### Available data
# # # #

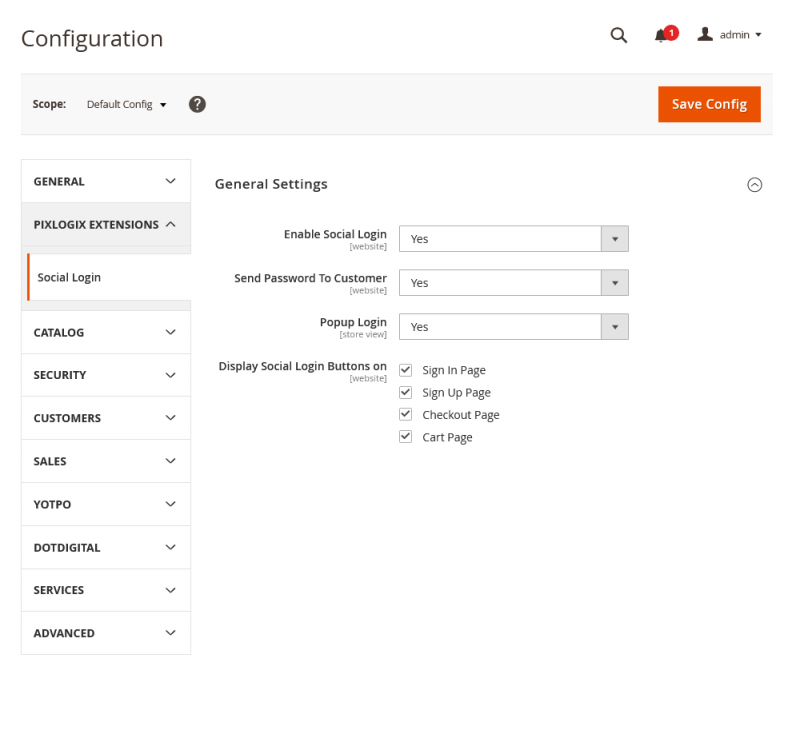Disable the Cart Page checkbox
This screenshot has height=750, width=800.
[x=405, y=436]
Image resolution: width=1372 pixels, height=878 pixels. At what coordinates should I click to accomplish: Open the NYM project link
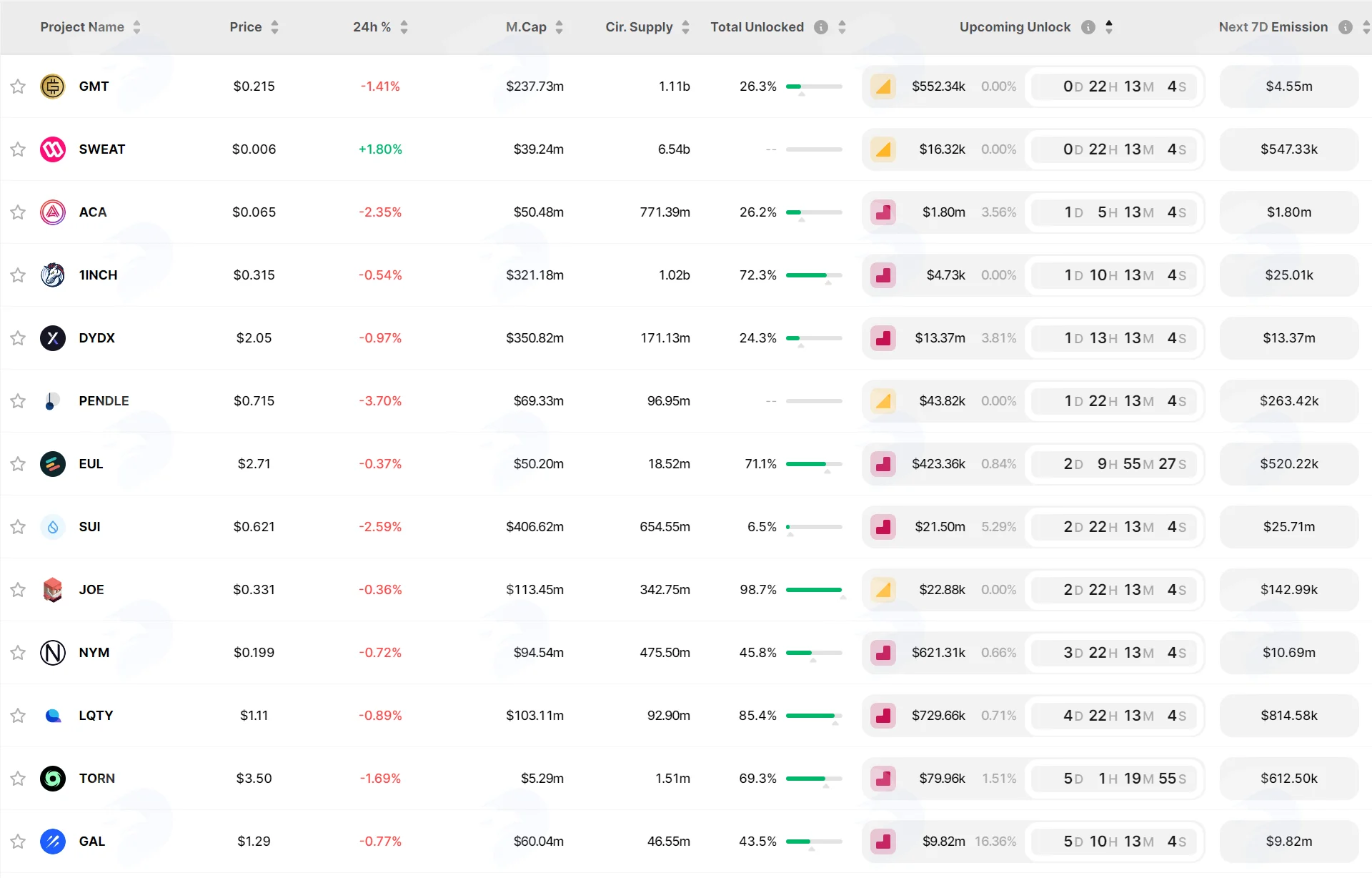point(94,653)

# # # #

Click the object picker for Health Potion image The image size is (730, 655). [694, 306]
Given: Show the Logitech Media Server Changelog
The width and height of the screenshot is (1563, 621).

# # # #

Using the data above, print exactly the lines from the line that contains "Click the object" through the line that contains "The width and", with both included.

### Written response
Click the object picker for Health Potion image The image size is (730, 655). [694, 306]
Given: Show the Logitech Media Server Changelog
The width and height of the screenshot is (1563, 621).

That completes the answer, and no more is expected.